• **YOUR TASK**
Return each line of the data below that contains the string "handle".

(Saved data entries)
□ □ □ □ □
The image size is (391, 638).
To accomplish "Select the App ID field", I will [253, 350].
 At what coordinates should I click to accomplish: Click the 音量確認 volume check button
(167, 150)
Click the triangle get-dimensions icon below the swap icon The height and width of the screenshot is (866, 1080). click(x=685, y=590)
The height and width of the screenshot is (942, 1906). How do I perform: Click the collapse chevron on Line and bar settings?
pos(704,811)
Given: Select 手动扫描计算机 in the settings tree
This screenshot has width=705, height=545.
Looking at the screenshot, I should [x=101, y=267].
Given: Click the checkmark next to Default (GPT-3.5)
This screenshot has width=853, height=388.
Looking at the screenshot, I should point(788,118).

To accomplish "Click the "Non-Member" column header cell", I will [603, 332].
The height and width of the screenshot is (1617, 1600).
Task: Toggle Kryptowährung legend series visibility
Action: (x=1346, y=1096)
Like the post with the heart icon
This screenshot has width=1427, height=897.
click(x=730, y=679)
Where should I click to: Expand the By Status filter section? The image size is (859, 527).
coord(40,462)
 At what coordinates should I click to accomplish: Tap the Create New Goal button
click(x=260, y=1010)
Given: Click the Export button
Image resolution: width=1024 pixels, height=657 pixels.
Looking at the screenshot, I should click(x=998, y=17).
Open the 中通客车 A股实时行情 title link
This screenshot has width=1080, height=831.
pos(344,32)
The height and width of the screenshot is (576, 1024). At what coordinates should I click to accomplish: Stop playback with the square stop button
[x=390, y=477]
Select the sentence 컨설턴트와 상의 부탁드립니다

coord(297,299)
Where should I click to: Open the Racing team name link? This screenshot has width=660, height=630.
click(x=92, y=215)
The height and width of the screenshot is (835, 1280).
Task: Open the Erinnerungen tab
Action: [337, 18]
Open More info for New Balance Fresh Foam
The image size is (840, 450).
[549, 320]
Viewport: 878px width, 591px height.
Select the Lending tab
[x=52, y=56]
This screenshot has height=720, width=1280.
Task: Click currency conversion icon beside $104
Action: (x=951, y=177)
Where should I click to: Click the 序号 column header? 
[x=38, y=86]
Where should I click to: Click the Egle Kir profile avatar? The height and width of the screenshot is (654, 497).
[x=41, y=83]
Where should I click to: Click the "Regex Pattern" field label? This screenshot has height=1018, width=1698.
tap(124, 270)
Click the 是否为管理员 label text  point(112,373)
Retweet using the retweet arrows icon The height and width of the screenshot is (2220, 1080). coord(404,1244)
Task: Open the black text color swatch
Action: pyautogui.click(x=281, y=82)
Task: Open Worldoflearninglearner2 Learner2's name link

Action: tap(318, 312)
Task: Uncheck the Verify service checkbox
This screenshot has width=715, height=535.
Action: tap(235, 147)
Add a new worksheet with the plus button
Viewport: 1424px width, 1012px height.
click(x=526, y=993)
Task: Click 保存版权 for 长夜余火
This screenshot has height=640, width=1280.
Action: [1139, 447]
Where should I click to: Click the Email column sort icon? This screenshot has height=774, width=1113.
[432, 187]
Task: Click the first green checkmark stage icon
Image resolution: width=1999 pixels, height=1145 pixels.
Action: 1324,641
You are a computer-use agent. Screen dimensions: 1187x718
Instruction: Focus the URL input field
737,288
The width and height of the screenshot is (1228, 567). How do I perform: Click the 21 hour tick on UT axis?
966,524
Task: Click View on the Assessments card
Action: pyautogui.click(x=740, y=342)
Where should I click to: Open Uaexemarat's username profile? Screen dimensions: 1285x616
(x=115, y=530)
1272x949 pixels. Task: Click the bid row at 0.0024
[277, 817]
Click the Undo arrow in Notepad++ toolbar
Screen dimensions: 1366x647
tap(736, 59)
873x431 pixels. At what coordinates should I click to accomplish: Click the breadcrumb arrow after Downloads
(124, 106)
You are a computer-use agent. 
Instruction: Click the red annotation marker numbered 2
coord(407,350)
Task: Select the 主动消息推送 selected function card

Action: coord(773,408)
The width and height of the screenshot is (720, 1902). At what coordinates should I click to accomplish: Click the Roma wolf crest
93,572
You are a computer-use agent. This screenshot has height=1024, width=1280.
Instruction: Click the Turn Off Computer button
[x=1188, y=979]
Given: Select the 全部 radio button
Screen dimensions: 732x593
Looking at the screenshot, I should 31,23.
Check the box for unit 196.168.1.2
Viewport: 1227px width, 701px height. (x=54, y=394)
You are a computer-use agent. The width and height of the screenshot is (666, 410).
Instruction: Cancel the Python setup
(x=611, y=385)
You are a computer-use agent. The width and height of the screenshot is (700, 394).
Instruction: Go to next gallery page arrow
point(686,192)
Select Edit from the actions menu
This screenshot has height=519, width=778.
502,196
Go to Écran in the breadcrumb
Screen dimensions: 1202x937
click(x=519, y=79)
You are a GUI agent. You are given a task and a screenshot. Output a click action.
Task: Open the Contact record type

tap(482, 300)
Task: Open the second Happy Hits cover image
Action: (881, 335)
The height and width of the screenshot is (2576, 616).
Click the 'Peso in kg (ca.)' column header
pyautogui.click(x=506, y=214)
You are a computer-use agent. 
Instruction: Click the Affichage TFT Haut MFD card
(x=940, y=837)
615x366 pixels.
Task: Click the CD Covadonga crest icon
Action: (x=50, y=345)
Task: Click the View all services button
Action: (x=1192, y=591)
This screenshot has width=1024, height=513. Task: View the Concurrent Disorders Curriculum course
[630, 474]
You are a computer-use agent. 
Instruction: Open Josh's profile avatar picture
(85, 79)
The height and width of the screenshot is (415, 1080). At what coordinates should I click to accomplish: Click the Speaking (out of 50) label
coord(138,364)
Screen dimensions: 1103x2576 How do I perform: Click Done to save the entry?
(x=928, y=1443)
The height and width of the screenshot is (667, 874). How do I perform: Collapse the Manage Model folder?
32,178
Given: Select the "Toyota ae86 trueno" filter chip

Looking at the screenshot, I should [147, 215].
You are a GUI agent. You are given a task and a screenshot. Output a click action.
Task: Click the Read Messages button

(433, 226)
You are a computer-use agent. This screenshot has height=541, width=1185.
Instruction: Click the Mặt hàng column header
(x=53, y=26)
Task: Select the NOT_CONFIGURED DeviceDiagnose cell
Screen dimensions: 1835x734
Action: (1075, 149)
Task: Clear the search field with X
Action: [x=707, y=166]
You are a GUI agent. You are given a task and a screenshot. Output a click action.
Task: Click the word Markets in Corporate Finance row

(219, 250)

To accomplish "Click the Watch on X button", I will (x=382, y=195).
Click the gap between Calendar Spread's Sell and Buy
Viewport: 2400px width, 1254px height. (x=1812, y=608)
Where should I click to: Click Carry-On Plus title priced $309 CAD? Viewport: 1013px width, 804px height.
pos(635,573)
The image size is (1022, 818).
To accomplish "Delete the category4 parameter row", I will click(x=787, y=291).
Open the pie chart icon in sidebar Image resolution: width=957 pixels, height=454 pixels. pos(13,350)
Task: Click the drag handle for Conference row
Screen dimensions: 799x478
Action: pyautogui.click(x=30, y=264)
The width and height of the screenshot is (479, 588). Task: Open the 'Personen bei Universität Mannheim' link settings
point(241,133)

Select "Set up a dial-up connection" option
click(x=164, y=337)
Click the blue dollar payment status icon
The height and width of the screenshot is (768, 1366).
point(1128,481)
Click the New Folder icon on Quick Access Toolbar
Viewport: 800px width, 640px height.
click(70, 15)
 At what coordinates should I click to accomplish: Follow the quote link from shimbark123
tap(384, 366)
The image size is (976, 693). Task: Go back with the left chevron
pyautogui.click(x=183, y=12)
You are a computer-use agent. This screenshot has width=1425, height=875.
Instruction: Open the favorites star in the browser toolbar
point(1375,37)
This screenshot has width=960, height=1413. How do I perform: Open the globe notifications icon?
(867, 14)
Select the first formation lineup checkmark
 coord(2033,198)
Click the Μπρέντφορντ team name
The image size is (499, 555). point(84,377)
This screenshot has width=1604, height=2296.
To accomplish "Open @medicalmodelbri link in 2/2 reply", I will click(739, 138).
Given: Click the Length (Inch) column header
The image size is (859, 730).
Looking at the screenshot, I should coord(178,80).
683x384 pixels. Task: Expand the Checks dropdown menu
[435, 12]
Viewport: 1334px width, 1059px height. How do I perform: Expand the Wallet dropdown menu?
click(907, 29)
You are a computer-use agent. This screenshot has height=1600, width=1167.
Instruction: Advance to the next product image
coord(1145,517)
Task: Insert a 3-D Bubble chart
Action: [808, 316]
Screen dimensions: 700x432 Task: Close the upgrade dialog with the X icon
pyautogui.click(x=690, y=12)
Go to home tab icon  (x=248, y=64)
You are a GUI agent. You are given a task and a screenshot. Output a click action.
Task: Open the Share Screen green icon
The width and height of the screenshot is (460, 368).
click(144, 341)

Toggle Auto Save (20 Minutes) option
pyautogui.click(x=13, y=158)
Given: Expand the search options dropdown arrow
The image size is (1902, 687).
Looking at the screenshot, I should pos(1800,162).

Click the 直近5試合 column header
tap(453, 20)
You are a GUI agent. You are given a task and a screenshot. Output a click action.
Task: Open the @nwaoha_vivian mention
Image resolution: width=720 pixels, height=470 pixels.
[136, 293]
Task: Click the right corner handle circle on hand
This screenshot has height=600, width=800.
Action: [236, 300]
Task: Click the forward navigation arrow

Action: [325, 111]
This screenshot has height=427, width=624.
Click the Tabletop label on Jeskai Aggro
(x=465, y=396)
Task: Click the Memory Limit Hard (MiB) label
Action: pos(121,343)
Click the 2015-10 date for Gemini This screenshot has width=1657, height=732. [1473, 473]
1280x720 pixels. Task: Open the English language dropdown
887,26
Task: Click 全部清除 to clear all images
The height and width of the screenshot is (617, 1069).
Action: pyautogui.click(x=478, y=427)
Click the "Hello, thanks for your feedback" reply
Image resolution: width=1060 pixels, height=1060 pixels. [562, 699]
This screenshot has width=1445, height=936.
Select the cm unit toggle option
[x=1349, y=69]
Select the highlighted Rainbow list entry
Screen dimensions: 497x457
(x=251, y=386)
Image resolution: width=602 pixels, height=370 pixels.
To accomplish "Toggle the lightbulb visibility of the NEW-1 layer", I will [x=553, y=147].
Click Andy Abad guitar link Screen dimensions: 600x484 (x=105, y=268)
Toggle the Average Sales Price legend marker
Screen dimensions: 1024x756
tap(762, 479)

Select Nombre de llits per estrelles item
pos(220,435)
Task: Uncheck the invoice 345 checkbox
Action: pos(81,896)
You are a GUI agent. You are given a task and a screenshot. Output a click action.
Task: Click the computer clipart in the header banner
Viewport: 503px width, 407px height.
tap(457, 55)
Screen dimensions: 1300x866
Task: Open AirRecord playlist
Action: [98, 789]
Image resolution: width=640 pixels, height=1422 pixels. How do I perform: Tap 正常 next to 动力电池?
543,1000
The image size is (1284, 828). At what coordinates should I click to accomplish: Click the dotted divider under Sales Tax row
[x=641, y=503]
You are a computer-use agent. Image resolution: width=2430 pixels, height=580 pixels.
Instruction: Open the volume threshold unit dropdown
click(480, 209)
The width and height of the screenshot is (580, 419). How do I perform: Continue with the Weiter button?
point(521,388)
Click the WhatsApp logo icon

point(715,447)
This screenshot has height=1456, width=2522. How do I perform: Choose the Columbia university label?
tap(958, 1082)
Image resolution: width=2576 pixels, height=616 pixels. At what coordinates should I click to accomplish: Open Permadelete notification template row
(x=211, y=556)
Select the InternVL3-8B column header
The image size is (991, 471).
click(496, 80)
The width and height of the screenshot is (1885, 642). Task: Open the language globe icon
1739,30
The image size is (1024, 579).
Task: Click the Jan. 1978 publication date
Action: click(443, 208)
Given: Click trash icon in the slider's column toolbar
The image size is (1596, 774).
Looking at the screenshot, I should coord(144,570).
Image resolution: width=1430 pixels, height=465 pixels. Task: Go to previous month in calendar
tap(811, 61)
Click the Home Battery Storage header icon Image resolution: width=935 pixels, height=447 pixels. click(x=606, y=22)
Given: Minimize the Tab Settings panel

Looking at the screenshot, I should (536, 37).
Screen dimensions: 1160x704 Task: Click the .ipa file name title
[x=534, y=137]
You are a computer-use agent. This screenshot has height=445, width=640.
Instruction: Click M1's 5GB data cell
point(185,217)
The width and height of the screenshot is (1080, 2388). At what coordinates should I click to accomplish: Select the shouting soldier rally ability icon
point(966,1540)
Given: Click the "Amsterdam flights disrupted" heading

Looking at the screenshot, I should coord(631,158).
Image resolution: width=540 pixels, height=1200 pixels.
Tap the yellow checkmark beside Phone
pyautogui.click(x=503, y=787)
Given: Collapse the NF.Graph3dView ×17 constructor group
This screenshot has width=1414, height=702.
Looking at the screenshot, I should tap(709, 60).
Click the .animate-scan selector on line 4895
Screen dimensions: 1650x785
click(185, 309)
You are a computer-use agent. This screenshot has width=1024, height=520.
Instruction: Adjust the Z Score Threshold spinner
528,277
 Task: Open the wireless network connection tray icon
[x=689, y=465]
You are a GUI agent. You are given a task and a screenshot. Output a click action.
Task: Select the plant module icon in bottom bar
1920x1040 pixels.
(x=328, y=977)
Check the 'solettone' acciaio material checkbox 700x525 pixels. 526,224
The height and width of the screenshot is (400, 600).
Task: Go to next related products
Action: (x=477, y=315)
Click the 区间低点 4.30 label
□ □ □ □ □
• **EXERCISE ANSWER**
Task: Click the drag handle for Conference row
Task: Click the right corner handle circle on hand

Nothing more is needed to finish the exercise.